§ WORK INSTRUCTIONS
The answer must be every line below that contains the string "cookies".

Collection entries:
★ ★ ★

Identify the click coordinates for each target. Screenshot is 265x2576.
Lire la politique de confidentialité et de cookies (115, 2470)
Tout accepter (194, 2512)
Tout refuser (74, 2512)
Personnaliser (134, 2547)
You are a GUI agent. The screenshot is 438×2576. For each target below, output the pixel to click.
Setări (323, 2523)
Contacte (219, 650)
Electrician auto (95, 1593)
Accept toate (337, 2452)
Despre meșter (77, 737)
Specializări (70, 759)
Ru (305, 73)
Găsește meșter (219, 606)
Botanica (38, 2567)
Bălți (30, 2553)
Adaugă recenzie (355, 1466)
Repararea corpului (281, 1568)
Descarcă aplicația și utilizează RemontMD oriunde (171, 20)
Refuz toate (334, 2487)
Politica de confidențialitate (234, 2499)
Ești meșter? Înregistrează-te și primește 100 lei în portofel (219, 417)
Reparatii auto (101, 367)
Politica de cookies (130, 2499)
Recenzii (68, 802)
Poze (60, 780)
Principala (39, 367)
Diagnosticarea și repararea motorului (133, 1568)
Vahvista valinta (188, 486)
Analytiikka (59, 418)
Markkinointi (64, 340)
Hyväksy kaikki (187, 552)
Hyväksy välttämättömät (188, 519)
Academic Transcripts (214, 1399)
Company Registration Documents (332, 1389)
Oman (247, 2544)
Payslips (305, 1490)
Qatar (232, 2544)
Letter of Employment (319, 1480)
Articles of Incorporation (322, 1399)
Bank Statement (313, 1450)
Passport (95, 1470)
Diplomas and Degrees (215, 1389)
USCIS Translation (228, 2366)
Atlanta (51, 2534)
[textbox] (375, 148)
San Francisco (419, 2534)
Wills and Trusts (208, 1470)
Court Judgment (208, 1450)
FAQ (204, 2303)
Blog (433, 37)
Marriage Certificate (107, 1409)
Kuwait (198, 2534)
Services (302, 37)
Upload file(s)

★ ★ ★

§ COMPLETED EXERCISE
Lire la politique de confidentialité et de cookies (115, 2470)
Politica de cookies (130, 2499)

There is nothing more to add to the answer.